* **EXERCISE REQUIREMENTS**: Please copy the records from the line containing "455x329 pixels." through the line containing "tap(31, 163)", replacing "row label" with "column header" and leaving everything else unchanged.

* begin MATERIAL PROVIDED *

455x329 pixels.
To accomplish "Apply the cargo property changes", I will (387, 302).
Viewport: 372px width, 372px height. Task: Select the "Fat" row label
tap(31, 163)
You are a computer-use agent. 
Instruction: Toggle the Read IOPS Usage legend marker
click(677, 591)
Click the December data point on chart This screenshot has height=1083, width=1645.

* end MATERIAL PROVIDED *
* begin MATERIAL PROVIDED *

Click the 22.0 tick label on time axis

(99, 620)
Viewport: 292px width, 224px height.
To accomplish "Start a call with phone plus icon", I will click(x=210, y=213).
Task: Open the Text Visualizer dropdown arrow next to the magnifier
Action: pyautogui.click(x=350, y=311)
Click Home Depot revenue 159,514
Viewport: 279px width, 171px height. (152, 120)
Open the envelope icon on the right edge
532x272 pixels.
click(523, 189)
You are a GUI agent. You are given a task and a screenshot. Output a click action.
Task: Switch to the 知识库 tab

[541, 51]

* end MATERIAL PROVIDED *

* **WRITTEN RESPONSE**:
455x329 pixels.
To accomplish "Apply the cargo property changes", I will (387, 302).
Viewport: 372px width, 372px height. Task: Select the "Fat" column header
tap(31, 163)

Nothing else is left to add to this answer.